8.50.

— Еще новости! Ты что из моей приемной гостиницу устраиваешь?

Клавдия открыла глаза и вскочила с кресла.

— Доброе утро, Владимир Иваныч. Я тут маленько…

— Вижу, вижу. — Он отпер дверь кабинета и отступил, пропуская ее вперед. — Что, всю ночь на вскрытии проторчала?

— На нем. — Клава кивнула.

— Судя по твоему тону, результаты неутешительные? — Он сел за стол и нажал кнопку селектора: — Галочка, два кофе.

— Неутешительные, — согласилась Клавдия.

— Но судя по тому, что ты все же ко мне пришла…

— Пришла.

— Выкладывай. Минут десять у тебя есть. Потом у меня совещание.

— Умерла она от переохлаждения, как и было сказано раньше.

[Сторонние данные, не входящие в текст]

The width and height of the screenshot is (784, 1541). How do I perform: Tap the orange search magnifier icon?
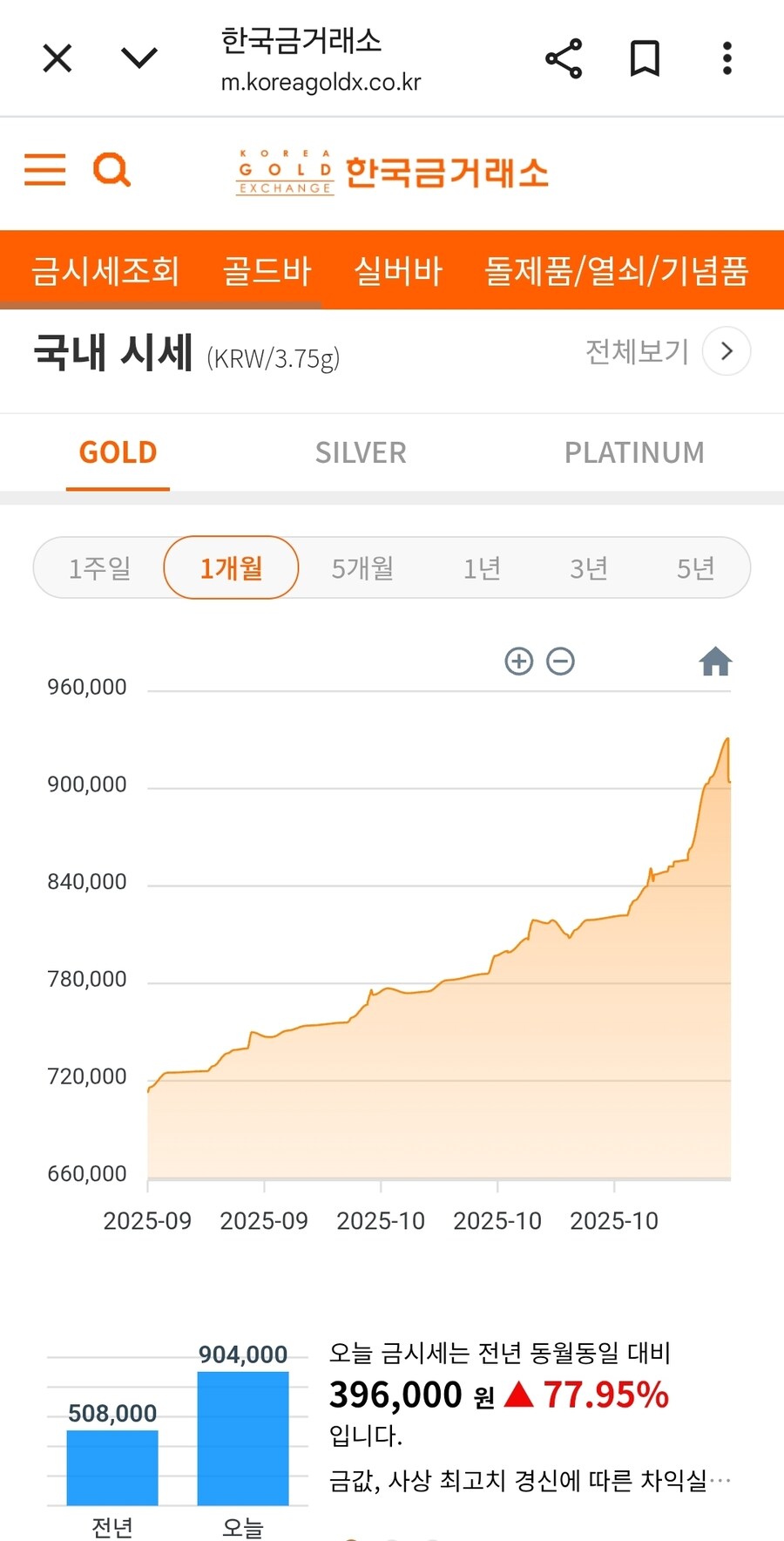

Но организм находился в крайней стадии истощения. Судя по всему, ее просто заморили голодом, а потом выбросили на пустырь умирать. И она недолго промучилась. Ее невестка уверяла меня, что старуха принимала очень много лекарств, а анализы показали, что никаких лекарств за последние два месяца она вообще не принимала. В заявлении было сказано, что она сама ушла из дому, а из заключения следует, что она вообще вряд ли могла самостоятельно передвигаться.

— А если могла?

Тихо вплыла секретарша и аккуратно поставила перед Клавдией чашечку ароматного кофе.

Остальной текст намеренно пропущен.